:: Records for processing ::

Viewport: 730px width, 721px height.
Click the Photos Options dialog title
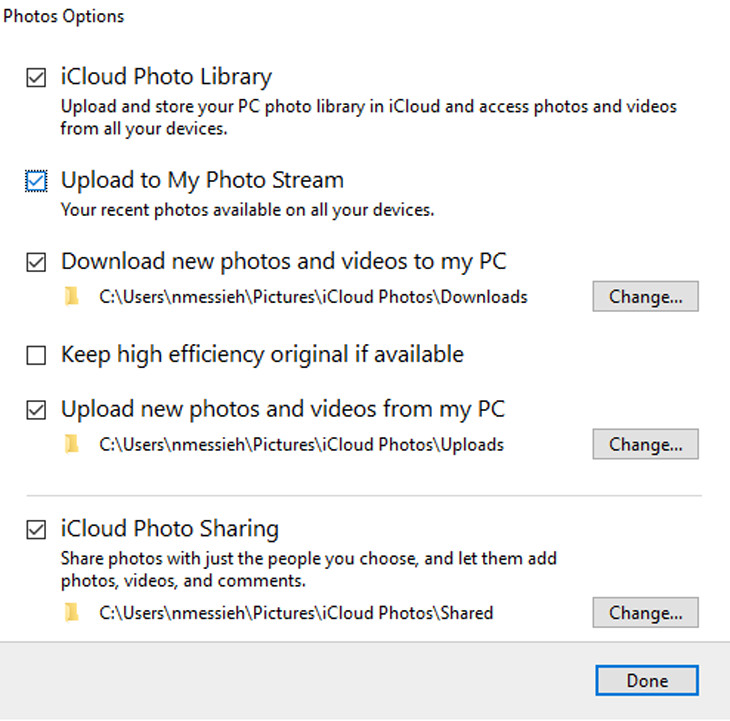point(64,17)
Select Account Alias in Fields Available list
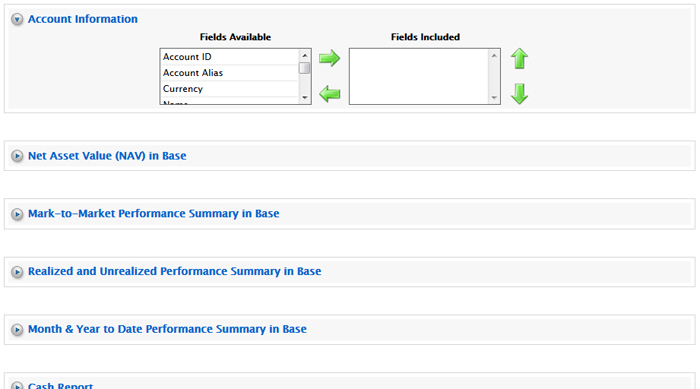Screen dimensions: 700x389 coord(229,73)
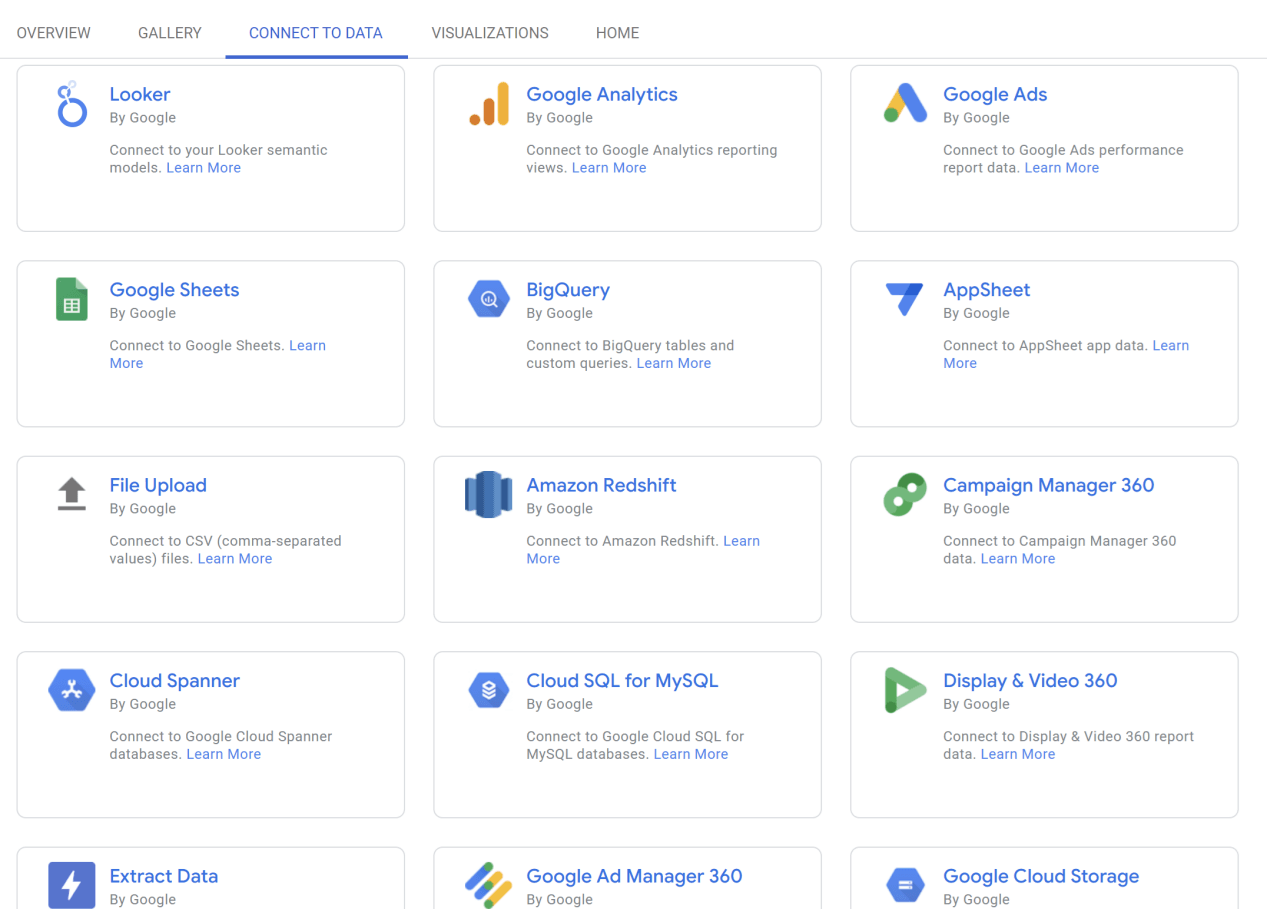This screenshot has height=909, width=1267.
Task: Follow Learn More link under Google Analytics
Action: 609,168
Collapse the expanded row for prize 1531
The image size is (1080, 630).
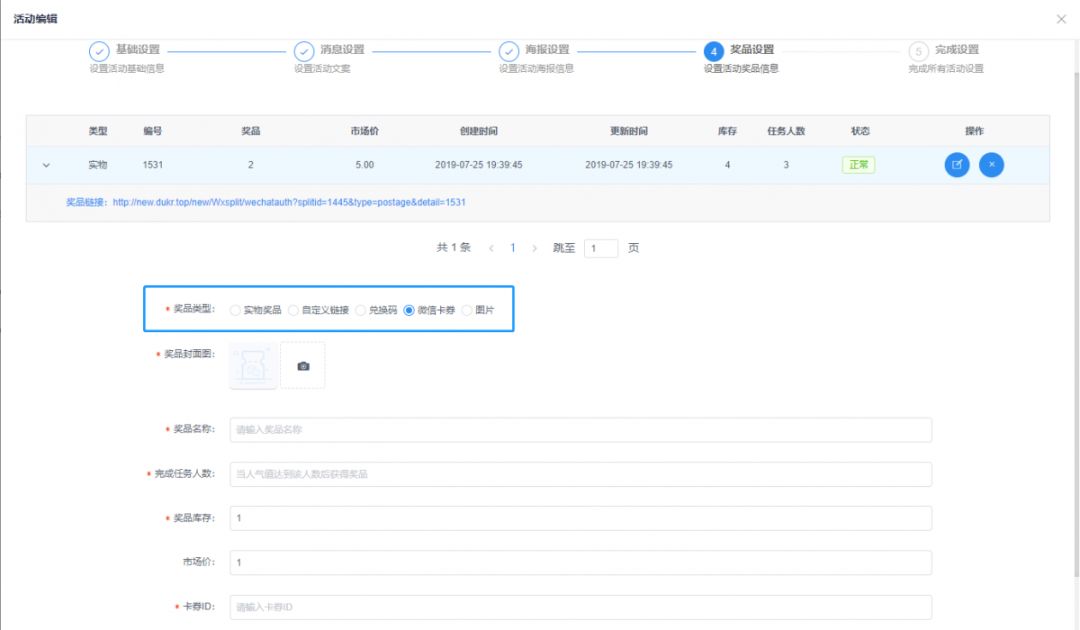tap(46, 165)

:::
:: Records for processing ::

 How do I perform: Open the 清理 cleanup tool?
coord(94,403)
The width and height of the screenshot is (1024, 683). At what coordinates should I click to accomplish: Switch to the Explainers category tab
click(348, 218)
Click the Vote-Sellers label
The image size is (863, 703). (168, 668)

:::

- **What to work on**
What are the lines in the records above, word for word, from the one containing "Viewport: 730px width, 721px height." through the one containing "Collapse the expanded row for prize 1531", both ends included and pictures left out?

- **Written response**
Viewport: 730px width, 721px height.
Click the Photos Options dialog title
point(64,17)
Select Account Alias in Fields Available list
Screen dimensions: 700x389 coord(229,73)
This screenshot has height=909, width=1267.
Task: Follow Learn More link under Google Analytics
Action: 609,168
Collapse the expanded row for prize 1531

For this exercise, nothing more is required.